WHAT NEEDS TO BE DONE — Copy out, word for word, the lines of the data from the line with "Click the refresh" through the line with "Looking at the screenshot, I should pos(86,293).", including both of those lines.

- - - -

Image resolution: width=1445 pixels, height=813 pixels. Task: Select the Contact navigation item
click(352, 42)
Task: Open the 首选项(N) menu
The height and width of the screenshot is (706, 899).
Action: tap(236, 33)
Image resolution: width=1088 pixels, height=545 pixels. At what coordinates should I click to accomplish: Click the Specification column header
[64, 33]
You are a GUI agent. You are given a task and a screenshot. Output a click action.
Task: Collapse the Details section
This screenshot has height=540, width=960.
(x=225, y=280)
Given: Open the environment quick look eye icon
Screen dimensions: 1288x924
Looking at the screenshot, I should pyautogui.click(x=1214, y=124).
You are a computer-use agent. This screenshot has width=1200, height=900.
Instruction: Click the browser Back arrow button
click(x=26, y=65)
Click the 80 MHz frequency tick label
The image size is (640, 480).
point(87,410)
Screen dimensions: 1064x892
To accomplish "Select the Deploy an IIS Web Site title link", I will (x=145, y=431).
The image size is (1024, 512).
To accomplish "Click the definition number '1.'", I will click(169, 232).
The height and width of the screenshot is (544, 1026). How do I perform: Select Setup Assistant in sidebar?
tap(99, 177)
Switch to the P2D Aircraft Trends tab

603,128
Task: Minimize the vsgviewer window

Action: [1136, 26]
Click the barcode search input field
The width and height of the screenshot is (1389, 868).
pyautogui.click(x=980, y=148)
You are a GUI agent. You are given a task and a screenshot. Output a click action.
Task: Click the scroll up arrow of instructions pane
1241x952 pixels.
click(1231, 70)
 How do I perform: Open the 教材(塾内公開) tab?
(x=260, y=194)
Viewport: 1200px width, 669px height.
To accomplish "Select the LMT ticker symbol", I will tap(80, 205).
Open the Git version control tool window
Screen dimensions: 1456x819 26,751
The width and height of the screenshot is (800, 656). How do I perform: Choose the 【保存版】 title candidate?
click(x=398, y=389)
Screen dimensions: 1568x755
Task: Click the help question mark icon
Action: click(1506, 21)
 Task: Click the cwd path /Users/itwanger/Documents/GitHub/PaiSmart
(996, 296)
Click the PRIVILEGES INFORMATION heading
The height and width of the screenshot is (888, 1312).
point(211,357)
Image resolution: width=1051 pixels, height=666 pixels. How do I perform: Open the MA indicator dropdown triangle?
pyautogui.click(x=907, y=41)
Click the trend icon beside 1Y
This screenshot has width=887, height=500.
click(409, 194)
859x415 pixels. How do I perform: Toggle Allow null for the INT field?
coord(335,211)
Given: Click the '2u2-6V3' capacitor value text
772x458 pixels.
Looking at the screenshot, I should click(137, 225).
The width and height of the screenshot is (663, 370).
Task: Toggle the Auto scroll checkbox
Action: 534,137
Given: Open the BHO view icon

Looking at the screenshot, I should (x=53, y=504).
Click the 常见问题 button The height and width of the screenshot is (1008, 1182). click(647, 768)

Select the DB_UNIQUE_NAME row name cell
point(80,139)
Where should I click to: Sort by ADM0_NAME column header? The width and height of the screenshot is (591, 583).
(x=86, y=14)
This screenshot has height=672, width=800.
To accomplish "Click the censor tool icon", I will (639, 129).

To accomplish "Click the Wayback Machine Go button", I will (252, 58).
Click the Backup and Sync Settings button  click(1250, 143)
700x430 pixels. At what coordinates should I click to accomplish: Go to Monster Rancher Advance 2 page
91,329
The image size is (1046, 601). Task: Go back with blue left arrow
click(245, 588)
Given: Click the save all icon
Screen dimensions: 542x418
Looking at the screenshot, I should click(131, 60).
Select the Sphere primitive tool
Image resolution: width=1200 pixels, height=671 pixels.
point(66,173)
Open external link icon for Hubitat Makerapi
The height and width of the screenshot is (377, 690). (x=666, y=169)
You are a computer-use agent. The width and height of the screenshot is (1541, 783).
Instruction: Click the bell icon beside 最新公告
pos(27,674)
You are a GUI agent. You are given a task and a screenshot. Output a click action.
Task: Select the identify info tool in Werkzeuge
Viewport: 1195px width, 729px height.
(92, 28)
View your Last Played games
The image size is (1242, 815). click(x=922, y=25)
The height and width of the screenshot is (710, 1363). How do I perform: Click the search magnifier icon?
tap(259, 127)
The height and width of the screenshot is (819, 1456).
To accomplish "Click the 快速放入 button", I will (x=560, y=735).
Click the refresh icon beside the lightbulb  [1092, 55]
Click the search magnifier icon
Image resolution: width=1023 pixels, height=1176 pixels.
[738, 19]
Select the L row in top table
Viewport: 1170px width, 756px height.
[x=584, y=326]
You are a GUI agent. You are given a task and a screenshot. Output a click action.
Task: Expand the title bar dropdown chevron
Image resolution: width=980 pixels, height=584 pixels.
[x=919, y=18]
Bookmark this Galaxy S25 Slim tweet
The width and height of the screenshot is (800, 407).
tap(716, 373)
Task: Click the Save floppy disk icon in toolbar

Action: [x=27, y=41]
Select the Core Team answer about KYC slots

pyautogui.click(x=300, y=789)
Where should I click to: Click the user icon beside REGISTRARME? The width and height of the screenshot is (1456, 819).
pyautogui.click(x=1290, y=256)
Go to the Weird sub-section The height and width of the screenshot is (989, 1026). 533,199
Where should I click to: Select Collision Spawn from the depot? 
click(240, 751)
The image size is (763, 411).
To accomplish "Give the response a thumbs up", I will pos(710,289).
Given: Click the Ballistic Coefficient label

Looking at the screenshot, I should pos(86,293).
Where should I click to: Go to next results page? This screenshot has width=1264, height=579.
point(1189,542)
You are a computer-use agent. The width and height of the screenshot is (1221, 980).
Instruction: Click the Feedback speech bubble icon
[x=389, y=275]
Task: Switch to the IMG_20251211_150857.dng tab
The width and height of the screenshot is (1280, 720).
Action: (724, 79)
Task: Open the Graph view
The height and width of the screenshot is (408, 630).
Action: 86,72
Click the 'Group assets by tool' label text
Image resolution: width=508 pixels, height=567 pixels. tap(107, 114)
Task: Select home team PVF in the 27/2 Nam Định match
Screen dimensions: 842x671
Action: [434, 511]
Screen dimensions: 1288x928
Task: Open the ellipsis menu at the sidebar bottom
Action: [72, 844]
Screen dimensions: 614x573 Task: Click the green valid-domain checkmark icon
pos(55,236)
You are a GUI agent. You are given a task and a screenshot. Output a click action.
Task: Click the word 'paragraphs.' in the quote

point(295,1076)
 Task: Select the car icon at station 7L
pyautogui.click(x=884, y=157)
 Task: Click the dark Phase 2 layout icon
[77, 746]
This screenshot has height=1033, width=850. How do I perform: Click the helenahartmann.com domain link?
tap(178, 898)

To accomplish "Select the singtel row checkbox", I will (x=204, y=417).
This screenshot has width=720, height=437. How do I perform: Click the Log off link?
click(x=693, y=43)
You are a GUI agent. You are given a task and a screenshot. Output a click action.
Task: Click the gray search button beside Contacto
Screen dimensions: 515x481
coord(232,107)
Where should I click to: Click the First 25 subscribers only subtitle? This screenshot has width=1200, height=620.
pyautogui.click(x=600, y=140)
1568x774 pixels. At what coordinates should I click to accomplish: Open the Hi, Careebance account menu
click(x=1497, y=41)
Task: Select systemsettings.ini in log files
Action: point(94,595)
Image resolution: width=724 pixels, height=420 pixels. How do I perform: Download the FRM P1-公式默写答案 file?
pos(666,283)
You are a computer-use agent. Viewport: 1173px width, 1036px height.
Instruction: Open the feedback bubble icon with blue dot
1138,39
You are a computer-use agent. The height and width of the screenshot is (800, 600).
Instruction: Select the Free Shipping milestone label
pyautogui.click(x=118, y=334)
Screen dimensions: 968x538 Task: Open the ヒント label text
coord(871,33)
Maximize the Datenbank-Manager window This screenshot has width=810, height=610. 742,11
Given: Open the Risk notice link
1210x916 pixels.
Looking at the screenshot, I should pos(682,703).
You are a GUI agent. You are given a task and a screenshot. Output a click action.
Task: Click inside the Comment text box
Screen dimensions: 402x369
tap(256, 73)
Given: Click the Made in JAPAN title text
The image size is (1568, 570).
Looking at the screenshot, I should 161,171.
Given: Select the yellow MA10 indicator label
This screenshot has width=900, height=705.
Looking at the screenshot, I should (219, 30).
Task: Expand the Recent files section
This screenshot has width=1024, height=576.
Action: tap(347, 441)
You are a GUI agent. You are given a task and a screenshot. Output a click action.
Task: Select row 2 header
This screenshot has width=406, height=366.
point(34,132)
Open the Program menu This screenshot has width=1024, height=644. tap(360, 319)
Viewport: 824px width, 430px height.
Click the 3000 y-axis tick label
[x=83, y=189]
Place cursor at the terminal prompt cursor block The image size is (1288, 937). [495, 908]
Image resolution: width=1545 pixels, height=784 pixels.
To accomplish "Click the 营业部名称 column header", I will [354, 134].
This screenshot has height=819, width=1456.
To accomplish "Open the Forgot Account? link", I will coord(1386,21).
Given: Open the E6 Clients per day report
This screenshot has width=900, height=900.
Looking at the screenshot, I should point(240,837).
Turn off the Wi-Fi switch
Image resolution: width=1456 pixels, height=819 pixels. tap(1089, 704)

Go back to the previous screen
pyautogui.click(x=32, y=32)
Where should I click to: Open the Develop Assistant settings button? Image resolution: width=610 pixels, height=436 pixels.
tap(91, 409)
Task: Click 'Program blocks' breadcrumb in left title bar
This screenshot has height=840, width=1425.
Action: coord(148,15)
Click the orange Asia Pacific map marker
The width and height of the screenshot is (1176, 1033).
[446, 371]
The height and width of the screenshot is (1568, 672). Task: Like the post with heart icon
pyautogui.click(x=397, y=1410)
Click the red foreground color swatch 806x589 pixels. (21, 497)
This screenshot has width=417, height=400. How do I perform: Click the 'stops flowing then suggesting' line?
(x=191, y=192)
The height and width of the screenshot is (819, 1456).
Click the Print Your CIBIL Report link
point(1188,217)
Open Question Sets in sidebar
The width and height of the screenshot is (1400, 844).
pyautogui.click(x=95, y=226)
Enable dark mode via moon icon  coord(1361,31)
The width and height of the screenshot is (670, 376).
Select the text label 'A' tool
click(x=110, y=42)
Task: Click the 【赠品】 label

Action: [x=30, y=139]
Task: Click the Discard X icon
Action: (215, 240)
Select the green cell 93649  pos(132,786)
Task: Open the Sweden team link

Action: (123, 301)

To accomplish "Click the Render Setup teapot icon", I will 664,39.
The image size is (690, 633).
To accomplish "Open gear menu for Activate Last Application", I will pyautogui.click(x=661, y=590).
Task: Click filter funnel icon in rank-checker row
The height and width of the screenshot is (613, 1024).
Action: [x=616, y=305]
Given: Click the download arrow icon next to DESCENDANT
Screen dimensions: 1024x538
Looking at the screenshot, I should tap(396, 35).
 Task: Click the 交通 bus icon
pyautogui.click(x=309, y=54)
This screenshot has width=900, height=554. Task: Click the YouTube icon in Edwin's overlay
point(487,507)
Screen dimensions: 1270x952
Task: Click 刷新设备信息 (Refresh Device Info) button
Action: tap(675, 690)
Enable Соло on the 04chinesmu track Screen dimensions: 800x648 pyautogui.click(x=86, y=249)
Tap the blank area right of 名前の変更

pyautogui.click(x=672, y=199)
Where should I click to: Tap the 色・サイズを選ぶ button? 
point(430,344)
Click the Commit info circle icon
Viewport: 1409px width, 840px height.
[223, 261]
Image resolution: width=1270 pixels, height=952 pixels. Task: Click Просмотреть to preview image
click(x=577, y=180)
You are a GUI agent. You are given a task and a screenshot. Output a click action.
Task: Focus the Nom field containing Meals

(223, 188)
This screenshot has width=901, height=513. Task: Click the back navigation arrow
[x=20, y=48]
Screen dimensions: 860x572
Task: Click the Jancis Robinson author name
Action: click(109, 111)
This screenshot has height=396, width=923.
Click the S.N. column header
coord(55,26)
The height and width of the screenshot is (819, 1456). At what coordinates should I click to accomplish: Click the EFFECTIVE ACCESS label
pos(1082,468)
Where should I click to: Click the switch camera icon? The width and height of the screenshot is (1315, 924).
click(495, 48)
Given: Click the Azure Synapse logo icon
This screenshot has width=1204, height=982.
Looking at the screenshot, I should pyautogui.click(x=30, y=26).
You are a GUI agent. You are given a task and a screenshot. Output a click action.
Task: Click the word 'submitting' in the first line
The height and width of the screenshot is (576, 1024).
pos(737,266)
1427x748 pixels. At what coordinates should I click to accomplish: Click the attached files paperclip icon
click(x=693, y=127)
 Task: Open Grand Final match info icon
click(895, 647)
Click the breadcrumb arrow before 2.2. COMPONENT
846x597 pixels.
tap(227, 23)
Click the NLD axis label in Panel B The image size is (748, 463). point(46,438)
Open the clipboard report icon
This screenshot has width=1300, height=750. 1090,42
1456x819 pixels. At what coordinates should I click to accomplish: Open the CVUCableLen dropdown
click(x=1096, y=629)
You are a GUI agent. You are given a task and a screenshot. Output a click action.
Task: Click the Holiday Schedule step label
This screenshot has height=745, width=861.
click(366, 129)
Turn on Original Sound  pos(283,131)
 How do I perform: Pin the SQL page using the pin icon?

- - - -

RESULT FOR THIS TASK —
Click the refresh icon beside the lightbulb  [1092, 55]
Click the search magnifier icon
Image resolution: width=1023 pixels, height=1176 pixels.
[738, 19]
Select the L row in top table
Viewport: 1170px width, 756px height.
[x=584, y=326]
You are a GUI agent. You are given a task and a screenshot. Output a click action.
Task: Expand the title bar dropdown chevron
Image resolution: width=980 pixels, height=584 pixels.
[x=919, y=18]
Bookmark this Galaxy S25 Slim tweet
The width and height of the screenshot is (800, 407).
tap(716, 373)
Task: Click the Save floppy disk icon in toolbar

Action: [x=27, y=41]
Select the Core Team answer about KYC slots

pyautogui.click(x=300, y=789)
Where should I click to: Click the user icon beside REGISTRARME? The width and height of the screenshot is (1456, 819).
pyautogui.click(x=1290, y=256)
Go to the Weird sub-section The height and width of the screenshot is (989, 1026). 533,199
Where should I click to: Select Collision Spawn from the depot? 
click(240, 751)
The image size is (763, 411).
To accomplish "Give the response a thumbs up", I will pos(710,289).
Given: Click the Ballistic Coefficient label

Looking at the screenshot, I should pos(86,293).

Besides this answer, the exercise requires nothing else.